Inhuman working conditions within Apple’s manufacturing supply chain stand in stark contrast to the superlative usability of Apple designs. It should give ui designers and software design engineers pause—especially those of us that talk about user-centered design.
“As our society becomes increasingly focused on accessing and manipulating information and on communicating digitally, it’s very easy to lose site of the physical reality right around us, let alone on the other side of the planet.”
Right here in New York we use our iphones amid crumbling infrastructure while the best design and engineering talent is applied to the next generation of handhelds and software.
Now we learn that the sleek Apple products we’ve come to love and depend on are produced in factories with exploitative policies and dangerous working conditions, routinely exposing workers to toxins, dangerous machinery and numbingly long shifts that exceed reason.
The fact that these conditions are an integral part of Apple’s pricing structure—and, thus, their profitability—has been widely commented upon.
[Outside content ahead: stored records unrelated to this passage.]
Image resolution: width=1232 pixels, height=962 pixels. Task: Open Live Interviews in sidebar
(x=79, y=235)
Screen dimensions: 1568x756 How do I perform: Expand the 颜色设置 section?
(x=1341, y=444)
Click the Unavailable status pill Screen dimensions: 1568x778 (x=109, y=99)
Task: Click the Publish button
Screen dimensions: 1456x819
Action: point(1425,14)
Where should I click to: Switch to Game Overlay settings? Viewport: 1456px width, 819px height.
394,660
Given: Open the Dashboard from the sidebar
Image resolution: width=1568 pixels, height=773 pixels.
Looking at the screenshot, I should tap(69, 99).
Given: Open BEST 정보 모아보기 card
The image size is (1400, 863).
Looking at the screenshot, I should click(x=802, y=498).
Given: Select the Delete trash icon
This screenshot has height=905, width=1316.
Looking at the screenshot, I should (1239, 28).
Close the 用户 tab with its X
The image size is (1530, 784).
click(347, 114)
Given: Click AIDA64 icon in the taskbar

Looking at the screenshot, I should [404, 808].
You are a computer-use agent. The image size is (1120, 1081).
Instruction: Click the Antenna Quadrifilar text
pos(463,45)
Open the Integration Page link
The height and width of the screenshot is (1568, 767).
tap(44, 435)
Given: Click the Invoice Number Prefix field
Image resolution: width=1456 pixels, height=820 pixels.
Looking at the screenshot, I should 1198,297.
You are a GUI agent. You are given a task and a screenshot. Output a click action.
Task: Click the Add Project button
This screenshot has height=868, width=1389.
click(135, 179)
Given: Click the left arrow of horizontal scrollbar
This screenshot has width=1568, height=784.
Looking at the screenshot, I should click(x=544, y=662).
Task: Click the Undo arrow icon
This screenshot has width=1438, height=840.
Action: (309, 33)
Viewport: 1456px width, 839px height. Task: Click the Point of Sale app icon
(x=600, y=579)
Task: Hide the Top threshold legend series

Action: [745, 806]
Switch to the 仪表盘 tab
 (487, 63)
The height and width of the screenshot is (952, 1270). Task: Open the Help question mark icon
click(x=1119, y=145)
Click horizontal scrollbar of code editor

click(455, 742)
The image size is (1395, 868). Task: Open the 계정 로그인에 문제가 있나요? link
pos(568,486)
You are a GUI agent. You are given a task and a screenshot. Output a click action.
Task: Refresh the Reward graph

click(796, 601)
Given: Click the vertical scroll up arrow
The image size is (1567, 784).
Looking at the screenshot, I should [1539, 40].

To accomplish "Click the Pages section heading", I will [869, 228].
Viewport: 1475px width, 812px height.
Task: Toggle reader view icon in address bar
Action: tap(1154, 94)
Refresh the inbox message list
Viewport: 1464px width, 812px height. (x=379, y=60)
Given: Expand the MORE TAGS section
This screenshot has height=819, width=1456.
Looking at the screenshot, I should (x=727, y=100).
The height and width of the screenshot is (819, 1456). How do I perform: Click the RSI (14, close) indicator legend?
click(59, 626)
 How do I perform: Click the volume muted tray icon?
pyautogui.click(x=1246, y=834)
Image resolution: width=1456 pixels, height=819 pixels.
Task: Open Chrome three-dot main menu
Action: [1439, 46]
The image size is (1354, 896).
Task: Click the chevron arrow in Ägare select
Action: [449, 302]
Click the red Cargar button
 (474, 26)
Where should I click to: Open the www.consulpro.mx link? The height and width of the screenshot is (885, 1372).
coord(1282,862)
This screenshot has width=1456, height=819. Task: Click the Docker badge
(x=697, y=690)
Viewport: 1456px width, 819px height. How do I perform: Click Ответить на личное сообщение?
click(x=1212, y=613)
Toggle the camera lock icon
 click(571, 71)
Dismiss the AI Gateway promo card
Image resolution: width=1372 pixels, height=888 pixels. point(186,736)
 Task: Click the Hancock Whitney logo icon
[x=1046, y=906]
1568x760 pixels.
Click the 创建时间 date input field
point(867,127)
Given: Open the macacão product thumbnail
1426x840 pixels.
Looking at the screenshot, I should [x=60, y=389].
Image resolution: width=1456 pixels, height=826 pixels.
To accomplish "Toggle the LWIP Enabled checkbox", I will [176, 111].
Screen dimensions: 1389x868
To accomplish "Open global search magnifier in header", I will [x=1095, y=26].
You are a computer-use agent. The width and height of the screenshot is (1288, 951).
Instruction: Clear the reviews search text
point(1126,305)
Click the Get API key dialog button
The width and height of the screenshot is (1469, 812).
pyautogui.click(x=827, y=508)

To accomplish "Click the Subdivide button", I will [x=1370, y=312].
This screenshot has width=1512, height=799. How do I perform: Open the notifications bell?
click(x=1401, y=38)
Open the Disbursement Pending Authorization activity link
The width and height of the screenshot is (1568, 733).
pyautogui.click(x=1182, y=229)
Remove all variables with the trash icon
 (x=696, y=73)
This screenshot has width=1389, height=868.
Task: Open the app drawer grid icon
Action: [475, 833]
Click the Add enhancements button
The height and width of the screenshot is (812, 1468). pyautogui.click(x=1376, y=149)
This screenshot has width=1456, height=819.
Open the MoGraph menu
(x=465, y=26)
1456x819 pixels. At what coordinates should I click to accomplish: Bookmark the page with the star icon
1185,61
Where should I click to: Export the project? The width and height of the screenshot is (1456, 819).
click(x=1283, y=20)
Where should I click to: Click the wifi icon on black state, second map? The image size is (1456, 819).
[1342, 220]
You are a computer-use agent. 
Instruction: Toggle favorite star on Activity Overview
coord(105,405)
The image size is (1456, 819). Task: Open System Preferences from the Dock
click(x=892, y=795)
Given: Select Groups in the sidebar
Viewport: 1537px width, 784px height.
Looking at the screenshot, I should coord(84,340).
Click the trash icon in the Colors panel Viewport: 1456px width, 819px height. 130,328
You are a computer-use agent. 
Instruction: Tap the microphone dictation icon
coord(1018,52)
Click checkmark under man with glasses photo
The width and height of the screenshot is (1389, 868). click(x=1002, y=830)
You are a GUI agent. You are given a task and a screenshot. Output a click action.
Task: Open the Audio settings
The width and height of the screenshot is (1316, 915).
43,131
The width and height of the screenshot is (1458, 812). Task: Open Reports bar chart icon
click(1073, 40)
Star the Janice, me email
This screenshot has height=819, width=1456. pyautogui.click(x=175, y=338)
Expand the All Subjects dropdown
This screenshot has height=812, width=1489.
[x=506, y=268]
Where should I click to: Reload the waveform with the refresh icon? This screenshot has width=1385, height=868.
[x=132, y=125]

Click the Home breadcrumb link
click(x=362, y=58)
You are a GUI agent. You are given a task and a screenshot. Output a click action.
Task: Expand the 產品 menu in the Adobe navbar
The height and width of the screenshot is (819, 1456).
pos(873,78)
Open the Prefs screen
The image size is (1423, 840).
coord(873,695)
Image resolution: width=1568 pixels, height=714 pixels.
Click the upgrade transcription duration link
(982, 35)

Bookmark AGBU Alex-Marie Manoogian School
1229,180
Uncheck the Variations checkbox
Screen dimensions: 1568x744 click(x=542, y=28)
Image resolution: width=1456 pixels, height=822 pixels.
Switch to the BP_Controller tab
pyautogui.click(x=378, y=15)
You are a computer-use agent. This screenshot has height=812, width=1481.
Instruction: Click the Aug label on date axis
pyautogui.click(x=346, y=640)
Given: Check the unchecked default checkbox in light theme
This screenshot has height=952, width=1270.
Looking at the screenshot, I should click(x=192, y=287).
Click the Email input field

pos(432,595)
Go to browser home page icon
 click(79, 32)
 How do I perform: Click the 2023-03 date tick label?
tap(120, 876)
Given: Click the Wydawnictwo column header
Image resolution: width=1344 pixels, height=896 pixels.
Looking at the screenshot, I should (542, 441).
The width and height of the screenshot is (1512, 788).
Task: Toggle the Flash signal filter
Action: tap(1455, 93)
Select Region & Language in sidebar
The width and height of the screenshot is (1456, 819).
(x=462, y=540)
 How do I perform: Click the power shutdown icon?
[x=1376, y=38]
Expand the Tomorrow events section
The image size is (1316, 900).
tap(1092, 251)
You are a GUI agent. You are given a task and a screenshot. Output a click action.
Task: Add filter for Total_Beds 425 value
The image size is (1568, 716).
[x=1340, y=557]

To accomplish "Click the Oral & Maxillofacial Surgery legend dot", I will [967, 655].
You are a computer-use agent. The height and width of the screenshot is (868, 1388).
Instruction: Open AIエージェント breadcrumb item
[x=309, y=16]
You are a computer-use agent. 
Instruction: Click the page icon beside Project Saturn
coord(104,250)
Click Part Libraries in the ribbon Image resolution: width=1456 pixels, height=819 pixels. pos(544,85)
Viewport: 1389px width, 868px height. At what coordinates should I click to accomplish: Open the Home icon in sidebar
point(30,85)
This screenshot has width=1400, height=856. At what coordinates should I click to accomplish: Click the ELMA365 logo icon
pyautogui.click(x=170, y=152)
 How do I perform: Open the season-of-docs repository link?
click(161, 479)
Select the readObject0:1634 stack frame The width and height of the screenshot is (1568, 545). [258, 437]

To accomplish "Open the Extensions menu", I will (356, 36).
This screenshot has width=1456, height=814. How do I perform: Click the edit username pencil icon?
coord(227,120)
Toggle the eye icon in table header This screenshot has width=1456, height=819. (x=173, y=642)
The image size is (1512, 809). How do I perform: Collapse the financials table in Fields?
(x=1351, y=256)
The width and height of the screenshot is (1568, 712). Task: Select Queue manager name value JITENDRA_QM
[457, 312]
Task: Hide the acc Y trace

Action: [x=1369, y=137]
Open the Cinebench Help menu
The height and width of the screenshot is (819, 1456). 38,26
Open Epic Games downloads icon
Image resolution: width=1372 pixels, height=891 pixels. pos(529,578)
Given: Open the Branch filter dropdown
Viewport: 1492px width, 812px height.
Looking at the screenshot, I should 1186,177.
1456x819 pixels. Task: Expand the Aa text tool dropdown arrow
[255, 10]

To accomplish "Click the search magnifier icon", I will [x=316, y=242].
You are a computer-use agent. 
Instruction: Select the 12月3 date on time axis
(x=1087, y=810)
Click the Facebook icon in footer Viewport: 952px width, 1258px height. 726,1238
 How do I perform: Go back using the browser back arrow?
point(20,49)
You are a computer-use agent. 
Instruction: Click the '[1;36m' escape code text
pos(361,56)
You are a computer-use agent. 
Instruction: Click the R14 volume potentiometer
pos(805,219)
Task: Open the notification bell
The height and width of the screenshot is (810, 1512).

What has not been discussed is how this implicates the design community.
Q: What does it mean to talk user-centered design philosophy and then ignore the manufacturing and supply side of the process?
A: It implies an inherent bigotry embedded in the assumptions. It would seem that we believe that users of the products are entitled to the best possible user experience while those involved in manufacturing the product are not entitled to any consideration whatsoever.
And it points out the extent to which user experience design has become obsessed with the interaction between some humans and computers at the expense of other humans and the physical world.
Public knowledge of working conditions may build and exert pressure on the industry to clean up its manufacturing act.
Physicists and basic technologists are on the path to developing ever-smaller transistors, and progress in nano-tube transistor technology is moving ahead as I write this. It is predicted that one day soon processors will be small enough and cheap enough to embed in everyday objects, allowing us—perhaps—to truly realize an intelligent world.
“Perhaps this will enable us to reconnect the world of pure information with our physical infrastructure.”
And perhaps the brilliant designers who are now working on yet another redundant mobile app will turn their focus to making our physical world more humane.